New Zealand’s biggest company already manufactures milk powder for other companies to sell in China, but has stayed out of the branded baby formula market after it was rocked by a melamine tainting scandal in 2008 which killed at least six children.
Fonterra had held a stake in Chinese dairy company Sanlu, which collapsed after it was discovered to have added melamine to bulk up its formulas. The New Zealand producer was criticised for failing to blow the whistle sooner and more loudly.
The tainting scandal destroyed consumer trust in Chinese-made milk products, creating opportunities for foreign manufacturers to grab a greater share of the huge market and command a rich premium for their products.
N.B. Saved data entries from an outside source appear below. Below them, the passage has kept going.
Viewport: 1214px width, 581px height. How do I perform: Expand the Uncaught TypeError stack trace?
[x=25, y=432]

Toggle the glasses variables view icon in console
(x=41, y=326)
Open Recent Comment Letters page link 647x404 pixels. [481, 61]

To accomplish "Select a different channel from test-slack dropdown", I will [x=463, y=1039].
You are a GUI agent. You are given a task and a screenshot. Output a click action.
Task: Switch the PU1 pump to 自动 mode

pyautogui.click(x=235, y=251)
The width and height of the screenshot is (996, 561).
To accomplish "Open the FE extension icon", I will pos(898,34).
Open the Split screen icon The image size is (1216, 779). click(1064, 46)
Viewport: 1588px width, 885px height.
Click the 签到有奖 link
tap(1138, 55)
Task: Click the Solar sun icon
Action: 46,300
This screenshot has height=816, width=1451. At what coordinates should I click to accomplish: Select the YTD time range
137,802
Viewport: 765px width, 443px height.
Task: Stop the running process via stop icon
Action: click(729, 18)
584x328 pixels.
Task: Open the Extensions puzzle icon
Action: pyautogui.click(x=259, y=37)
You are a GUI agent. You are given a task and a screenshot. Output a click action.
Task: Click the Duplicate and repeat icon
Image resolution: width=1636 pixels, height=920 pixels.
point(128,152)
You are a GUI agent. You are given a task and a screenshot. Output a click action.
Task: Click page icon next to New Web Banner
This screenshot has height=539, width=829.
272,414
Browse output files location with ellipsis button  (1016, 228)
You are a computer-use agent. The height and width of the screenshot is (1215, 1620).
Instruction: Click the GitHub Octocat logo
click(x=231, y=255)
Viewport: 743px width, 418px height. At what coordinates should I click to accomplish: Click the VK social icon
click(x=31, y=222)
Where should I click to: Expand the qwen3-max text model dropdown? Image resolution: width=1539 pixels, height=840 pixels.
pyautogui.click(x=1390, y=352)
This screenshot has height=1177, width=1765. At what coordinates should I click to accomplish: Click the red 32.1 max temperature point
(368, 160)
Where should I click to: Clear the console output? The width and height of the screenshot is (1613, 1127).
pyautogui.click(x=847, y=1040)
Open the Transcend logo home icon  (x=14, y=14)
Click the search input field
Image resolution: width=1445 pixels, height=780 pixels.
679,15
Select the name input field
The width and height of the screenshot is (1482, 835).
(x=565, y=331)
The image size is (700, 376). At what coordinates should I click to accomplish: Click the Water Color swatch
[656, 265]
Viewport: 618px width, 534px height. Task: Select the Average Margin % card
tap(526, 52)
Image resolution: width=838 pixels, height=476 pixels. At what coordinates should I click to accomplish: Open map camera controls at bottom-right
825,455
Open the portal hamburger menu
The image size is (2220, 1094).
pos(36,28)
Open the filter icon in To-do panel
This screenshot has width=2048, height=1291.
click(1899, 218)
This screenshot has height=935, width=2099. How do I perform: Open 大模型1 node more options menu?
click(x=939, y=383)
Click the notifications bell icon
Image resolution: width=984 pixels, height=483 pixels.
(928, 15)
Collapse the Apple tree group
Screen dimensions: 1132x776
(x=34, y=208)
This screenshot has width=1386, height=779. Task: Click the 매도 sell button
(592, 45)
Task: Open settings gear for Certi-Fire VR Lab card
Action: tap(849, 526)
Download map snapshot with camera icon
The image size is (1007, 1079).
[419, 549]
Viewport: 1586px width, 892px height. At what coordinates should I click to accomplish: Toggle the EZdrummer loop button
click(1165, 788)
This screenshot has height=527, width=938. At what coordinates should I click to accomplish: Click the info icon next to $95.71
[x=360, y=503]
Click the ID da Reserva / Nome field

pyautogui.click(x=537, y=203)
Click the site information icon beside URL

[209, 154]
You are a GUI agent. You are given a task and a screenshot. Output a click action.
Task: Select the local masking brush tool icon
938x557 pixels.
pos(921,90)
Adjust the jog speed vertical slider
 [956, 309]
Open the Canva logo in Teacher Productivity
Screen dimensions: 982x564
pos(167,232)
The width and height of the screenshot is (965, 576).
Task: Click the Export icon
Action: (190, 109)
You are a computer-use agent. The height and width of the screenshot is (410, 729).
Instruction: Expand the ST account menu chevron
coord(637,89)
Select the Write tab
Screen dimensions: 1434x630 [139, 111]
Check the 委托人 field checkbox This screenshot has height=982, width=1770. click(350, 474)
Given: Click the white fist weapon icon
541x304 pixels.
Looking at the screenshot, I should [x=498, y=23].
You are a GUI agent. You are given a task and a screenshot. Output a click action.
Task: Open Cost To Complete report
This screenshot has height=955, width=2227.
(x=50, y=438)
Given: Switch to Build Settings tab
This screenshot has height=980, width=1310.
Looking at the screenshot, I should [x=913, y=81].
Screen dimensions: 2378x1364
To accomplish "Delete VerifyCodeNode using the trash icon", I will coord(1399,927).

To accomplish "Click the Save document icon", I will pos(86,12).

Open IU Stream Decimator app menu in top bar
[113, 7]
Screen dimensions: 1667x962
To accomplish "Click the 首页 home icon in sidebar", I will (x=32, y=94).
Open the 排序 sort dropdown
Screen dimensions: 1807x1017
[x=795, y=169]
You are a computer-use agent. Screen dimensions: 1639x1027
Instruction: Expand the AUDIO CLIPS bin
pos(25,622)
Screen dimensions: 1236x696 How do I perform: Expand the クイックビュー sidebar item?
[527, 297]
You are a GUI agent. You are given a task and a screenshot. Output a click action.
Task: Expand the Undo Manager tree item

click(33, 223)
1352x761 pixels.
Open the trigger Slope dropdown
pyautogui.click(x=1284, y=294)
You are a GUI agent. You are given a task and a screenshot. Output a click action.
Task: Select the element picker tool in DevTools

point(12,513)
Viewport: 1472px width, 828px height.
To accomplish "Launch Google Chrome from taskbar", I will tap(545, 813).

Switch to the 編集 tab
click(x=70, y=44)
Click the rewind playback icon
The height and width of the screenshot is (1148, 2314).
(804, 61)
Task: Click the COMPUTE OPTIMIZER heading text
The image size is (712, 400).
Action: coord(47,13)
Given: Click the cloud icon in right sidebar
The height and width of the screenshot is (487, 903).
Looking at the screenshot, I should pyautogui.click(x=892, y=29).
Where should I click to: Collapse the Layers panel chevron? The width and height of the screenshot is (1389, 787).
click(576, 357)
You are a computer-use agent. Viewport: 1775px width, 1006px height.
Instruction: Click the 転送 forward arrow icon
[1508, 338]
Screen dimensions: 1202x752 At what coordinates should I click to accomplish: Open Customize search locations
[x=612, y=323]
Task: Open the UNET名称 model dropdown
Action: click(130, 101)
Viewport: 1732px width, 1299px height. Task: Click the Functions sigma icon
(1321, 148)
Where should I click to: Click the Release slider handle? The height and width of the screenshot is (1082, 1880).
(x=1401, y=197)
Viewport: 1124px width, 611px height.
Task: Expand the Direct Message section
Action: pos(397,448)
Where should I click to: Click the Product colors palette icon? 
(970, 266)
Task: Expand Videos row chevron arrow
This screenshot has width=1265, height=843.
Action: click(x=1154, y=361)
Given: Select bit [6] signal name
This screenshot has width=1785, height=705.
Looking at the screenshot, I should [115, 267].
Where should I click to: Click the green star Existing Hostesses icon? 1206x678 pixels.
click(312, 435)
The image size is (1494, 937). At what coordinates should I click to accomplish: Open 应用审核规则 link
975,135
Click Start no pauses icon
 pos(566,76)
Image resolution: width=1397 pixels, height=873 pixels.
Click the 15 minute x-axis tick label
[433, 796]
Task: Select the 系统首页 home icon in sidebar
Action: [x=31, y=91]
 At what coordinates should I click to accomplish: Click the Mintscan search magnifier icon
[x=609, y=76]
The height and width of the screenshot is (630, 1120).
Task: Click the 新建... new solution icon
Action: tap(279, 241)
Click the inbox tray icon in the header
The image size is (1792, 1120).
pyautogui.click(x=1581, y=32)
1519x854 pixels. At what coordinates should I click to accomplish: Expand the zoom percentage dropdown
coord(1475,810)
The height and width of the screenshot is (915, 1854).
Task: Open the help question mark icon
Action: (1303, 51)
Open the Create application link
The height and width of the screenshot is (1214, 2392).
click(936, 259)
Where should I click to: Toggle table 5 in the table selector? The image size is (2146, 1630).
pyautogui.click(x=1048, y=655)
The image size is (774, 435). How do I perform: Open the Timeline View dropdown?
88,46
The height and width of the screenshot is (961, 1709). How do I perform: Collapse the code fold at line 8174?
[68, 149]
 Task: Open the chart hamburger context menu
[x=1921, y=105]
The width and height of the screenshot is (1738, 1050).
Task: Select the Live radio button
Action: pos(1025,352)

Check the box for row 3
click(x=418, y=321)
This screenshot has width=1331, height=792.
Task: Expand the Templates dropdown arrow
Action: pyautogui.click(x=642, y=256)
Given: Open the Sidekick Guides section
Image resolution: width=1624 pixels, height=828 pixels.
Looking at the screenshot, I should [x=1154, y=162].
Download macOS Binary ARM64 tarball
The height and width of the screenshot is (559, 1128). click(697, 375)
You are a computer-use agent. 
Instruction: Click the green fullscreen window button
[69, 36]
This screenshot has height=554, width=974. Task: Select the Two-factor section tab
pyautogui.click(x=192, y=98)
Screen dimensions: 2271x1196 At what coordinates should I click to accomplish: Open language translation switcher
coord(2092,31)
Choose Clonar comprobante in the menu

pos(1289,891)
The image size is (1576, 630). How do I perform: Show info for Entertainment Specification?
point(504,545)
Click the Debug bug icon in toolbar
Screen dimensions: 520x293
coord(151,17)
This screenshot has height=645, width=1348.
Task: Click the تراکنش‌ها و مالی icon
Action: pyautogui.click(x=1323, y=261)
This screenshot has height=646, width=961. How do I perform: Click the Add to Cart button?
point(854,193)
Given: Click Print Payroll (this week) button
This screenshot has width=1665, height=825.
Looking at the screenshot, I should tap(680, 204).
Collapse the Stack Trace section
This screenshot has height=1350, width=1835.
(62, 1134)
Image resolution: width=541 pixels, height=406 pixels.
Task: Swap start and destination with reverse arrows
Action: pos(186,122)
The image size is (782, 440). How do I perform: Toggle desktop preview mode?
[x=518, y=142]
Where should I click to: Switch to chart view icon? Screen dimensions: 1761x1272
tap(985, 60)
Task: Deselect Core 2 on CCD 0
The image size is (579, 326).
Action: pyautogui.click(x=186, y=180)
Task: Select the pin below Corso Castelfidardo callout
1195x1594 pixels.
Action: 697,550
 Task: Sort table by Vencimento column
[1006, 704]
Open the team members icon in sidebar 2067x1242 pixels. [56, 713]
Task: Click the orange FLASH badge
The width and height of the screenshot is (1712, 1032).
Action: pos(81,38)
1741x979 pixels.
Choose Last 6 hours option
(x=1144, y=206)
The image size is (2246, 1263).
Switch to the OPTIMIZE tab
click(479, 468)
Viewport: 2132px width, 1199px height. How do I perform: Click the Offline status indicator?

Baby formula consumption has increased 12-fold to about $12.4 billion in China since 2002 as mothers in an ever-expanding workforce spend less time breastfeeding.
“A safe, foreign material-based, manufactured infant formula demands a staggering premium in the Chinese market,” said David Mahon, managing director of Mahon China Investment Management in Beijing, which advises Chinese and New Zealand firms.
“That’s where the profit margins are.”
Fonterra CEO Theo Spierings said he planned to expand the company’s offerings of its Anmum maternal formula in China to include formulas for infants, toddlers and children.
“(The launch) would be in the middle of this calendar year in China,” he told Reuters in an interview. Fonterra will pilot the products in smaller Chinese cities in June-July, before a wider role-out in Beijing, Shanghai and Guangzhou.
“We’re going to focus on certain cities first, where we have Anmum maternal positions,” he said.
Fonterra already markets the complete range of Anmum maternal and children’s formulas in Malaysia and Indonesia.
Fonterra is also planning to build a plant between 2014 and 2016 which would process ultra-high temperature milk in China, where it has set up three operating dairy farms and two others under construction, Spierings said.
Experts said that the Chinese brand launch would enable Fonterra do distance itself from the melamine scandal, and emphasise the safe, high-quality reputation of New Zealand’s dairy products.
“It’s a logical thing for them to do ... They’ve always talked about adding value to their products, and this is one way they can do that,” said Alan Robb, an independent commentator on co-operatives.
While domestic dairy and food companies dominate the low end of the formula market, the premium end is controlled by overseas firms including Mead Johnson and Nestle.
Chinese consumers have such low regard for home-grown dairy products that they pour across the border into Hong Kong every day to buy up milk formula tins, creating shortages and feeding anti-mainlander sentiment in the former British colony.
China imported a total of NZ$2.4 billion of whole and skim milk powder from overseas last year, 85 percent of which came from New Zealand, according to Statistics New Zealand.
Fonterra is owned by about 10,500 farmers and controls about one-third of the world’s dairy exports, generating more than 7 percent of the country’s gross domestic product.